--- START ---

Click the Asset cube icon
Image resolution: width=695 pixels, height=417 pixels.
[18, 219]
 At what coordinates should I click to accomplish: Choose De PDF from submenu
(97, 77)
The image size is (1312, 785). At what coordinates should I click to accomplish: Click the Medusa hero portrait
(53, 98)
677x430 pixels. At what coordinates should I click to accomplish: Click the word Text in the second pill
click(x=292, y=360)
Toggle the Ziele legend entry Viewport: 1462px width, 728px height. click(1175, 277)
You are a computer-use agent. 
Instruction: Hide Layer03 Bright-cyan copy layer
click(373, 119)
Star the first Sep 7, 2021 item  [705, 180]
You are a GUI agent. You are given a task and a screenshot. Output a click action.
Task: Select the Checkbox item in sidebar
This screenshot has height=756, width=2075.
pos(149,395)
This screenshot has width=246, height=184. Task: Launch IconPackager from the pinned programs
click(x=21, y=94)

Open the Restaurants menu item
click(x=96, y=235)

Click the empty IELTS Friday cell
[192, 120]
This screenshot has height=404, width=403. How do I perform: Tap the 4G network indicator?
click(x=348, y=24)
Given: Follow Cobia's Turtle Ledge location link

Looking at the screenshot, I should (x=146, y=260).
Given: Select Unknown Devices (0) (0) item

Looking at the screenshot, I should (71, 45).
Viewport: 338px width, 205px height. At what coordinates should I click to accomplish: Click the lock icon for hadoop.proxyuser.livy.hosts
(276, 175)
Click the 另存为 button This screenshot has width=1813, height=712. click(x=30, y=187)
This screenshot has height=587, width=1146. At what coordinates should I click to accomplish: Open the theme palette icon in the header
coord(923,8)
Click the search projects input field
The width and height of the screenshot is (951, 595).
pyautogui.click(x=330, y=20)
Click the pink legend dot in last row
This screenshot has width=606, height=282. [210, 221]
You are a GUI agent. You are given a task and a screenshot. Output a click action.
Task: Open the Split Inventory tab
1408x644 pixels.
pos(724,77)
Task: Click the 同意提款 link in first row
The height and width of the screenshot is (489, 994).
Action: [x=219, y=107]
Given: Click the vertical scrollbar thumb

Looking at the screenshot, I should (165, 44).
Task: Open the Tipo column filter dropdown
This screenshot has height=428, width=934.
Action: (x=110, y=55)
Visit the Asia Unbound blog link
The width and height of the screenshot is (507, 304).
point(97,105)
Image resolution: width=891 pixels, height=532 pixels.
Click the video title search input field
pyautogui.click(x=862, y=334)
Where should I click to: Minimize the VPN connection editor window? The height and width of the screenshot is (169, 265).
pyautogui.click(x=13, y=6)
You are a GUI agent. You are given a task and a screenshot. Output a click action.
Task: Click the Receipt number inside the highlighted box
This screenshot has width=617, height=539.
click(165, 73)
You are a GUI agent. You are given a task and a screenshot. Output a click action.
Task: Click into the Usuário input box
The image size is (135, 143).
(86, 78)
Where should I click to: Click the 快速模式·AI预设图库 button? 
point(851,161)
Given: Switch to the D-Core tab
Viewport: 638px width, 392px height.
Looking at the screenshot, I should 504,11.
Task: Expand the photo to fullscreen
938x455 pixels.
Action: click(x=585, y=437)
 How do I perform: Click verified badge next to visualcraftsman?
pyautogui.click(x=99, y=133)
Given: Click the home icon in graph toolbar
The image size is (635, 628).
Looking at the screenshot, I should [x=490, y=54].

--- END ---

- **Brief**
In full and without alteration, copy the entries.

- **Problem solution**
Click the Asset cube icon
Image resolution: width=695 pixels, height=417 pixels.
[18, 219]
 At what coordinates should I click to accomplish: Choose De PDF from submenu
(97, 77)
The image size is (1312, 785). At what coordinates should I click to accomplish: Click the Medusa hero portrait
(53, 98)
677x430 pixels. At what coordinates should I click to accomplish: Click the word Text in the second pill
click(x=292, y=360)
Toggle the Ziele legend entry Viewport: 1462px width, 728px height. click(1175, 277)
You are a computer-use agent. 
Instruction: Hide Layer03 Bright-cyan copy layer
click(373, 119)
Star the first Sep 7, 2021 item  [705, 180]
You are a GUI agent. You are given a task and a screenshot. Output a click action.
Task: Select the Checkbox item in sidebar
This screenshot has height=756, width=2075.
pos(149,395)
This screenshot has width=246, height=184. Task: Launch IconPackager from the pinned programs
click(x=21, y=94)

Open the Restaurants menu item
click(x=96, y=235)

Click the empty IELTS Friday cell
[192, 120]
This screenshot has height=404, width=403. How do I perform: Tap the 4G network indicator?
click(x=348, y=24)
Given: Follow Cobia's Turtle Ledge location link

Looking at the screenshot, I should (x=146, y=260).
Given: Select Unknown Devices (0) (0) item

Looking at the screenshot, I should (71, 45).
Viewport: 338px width, 205px height. At what coordinates should I click to accomplish: Click the lock icon for hadoop.proxyuser.livy.hosts
(276, 175)
Click the 另存为 button This screenshot has width=1813, height=712. click(x=30, y=187)
This screenshot has height=587, width=1146. At what coordinates should I click to accomplish: Open the theme palette icon in the header
coord(923,8)
Click the search projects input field
The width and height of the screenshot is (951, 595).
pyautogui.click(x=330, y=20)
Click the pink legend dot in last row
This screenshot has width=606, height=282. [210, 221]
You are a GUI agent. You are given a task and a screenshot. Output a click action.
Task: Open the Split Inventory tab
1408x644 pixels.
pos(724,77)
Task: Click the 同意提款 link in first row
The height and width of the screenshot is (489, 994).
Action: [x=219, y=107]
Given: Click the vertical scrollbar thumb

Looking at the screenshot, I should (165, 44).
Task: Open the Tipo column filter dropdown
This screenshot has height=428, width=934.
Action: (x=110, y=55)
Visit the Asia Unbound blog link
The width and height of the screenshot is (507, 304).
point(97,105)
Image resolution: width=891 pixels, height=532 pixels.
Click the video title search input field
pyautogui.click(x=862, y=334)
Where should I click to: Minimize the VPN connection editor window? The height and width of the screenshot is (169, 265).
pyautogui.click(x=13, y=6)
You are a GUI agent. You are given a task and a screenshot. Output a click action.
Task: Click the Receipt number inside the highlighted box
This screenshot has width=617, height=539.
click(165, 73)
You are a GUI agent. You are given a task and a screenshot. Output a click action.
Task: Click into the Usuário input box
The image size is (135, 143).
(86, 78)
Where should I click to: Click the 快速模式·AI预设图库 button? 
point(851,161)
Given: Switch to the D-Core tab
Viewport: 638px width, 392px height.
Looking at the screenshot, I should 504,11.
Task: Expand the photo to fullscreen
938x455 pixels.
Action: click(x=585, y=437)
 How do I perform: Click verified badge next to visualcraftsman?
pyautogui.click(x=99, y=133)
Given: Click the home icon in graph toolbar
The image size is (635, 628).
Looking at the screenshot, I should [x=490, y=54].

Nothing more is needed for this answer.